Gordy grew up, as he describes it, "on the wrong side of the tracks," born in 1951 to a family that had supplied the area with a long line of potters, builders and people who worked with their hands.
"Newnan in those days was truly a small town," said Gordy. "My father was a furniture maker and a home builder. But the way he built homes, it was like art. Anybody who needed mill work, they came to him."
Herbert Gordy worked on many of the most famous historic homes in Newnan, he said, and was ultimately recognized by the Georgia Trust For Historic Preservation for his lifetime contributions.
"But he wasn't a businessman," said Gordy. "He did it because he loved it, but he was not a rich man. There was no real profit in that business. He loved his work and people loved him for it, and that was enough for him."
His mother's side of the family were the Whittens, who had a farm on Sprayberry Road. One of Gordy's first jobs was delivering fresh eggs to the more affluent families in Woodbine and Rockingwood.

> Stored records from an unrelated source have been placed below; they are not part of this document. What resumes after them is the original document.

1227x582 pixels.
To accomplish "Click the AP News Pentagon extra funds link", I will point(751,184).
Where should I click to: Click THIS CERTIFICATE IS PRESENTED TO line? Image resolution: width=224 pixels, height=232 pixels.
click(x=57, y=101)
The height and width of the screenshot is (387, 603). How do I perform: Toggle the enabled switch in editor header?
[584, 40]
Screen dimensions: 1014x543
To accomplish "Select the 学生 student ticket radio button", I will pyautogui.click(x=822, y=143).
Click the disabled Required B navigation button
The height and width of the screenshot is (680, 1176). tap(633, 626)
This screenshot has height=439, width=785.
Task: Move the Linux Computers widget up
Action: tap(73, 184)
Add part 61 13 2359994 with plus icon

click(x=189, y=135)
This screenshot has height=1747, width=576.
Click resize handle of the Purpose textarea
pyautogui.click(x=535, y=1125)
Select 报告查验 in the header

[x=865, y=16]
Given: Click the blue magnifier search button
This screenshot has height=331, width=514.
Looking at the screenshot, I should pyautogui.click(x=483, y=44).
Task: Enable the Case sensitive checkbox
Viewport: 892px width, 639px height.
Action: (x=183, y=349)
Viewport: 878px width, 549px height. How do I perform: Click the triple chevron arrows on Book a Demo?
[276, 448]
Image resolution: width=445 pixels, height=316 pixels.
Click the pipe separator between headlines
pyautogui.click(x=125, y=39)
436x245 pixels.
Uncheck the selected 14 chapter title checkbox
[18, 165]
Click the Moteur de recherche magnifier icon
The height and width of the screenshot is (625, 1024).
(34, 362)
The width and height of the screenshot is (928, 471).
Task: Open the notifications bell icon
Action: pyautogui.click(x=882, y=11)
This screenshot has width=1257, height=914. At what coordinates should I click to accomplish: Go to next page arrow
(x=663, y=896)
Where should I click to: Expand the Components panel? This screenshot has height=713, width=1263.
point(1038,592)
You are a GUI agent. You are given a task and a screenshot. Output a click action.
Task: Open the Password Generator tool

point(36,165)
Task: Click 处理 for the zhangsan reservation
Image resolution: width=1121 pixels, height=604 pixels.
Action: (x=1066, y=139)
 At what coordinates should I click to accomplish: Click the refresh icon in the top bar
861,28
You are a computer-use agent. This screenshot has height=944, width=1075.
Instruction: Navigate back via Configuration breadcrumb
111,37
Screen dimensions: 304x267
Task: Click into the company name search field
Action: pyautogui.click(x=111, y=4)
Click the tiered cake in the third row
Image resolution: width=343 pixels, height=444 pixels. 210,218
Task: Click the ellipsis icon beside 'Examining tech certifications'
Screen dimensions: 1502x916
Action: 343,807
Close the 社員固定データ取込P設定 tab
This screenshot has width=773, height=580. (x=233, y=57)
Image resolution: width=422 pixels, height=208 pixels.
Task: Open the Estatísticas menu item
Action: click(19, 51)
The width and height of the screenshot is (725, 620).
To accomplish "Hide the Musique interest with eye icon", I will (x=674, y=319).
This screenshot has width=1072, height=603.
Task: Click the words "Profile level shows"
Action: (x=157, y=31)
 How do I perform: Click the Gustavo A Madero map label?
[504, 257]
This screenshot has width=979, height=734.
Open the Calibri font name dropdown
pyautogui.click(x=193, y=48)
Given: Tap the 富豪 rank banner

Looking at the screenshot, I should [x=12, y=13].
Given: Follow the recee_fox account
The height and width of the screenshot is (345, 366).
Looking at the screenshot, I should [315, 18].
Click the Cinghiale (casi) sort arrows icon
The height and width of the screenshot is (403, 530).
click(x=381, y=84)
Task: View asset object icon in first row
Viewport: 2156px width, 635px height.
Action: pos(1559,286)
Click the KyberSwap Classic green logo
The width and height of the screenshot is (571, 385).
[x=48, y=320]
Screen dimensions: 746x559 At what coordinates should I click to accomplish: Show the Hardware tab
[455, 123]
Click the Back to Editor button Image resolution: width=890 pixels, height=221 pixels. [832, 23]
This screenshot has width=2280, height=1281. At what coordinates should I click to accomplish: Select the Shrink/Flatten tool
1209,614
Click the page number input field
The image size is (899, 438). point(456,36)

"One of our customers was the former governor, Ellis Arnall," he said. "I'd deliver eggs to the back of his house every Saturday morning."
There was a real chasm between the haves and the have-nots in Newnan in those days, he said.
"My family was part of the service class," said Gordy. "No one in my family had ever been to college."
His recognition of that fact made him shy in school, he said, until a teacher, Marjorie Dunaway Hatchett, realized his potential and pushed him to come out of his shell.
"She taught my speech class in the ninth grade," Gordy said. "It was a required class. If it weren't required, I wouldn't have been there."
Hatchett told him on a Thursday to have a speech ready for delivery the following Monday on "Patriotic Citizenship -- What it Means to Me."
"I told her I didn't know anything at all about writing speeches," said Gordy. "But I went home and used our World Book Encyclopedias that my mother had scraped to be able to have for us."
And not only was he ready to deliver his speech on Monday, but before he knew it he was delivering the speech to the Optimist Club and the Kiwanis Club, and he found a spot on the debate team and a role in the school play.
"Mrs. Hatchett had a way of making her students emerge," said Gordy. "I think she always knew I loved her, but I regret that I never told her just how important she was to me, and what an influence she had on me."
Now Gordy is the president and CEO of his own Newnan-based company, CeloNova BioSciences, and his new cutting-edge polymer-based products are being marketed worldwide.
His company's Embozene Color-Advanced Mircospheres, just approved for marketing by the FDA, may even help doctors starve tumors.
"I'm really proud of CeloNova," said Gordy. "I just wanted to be in a position to make a difference."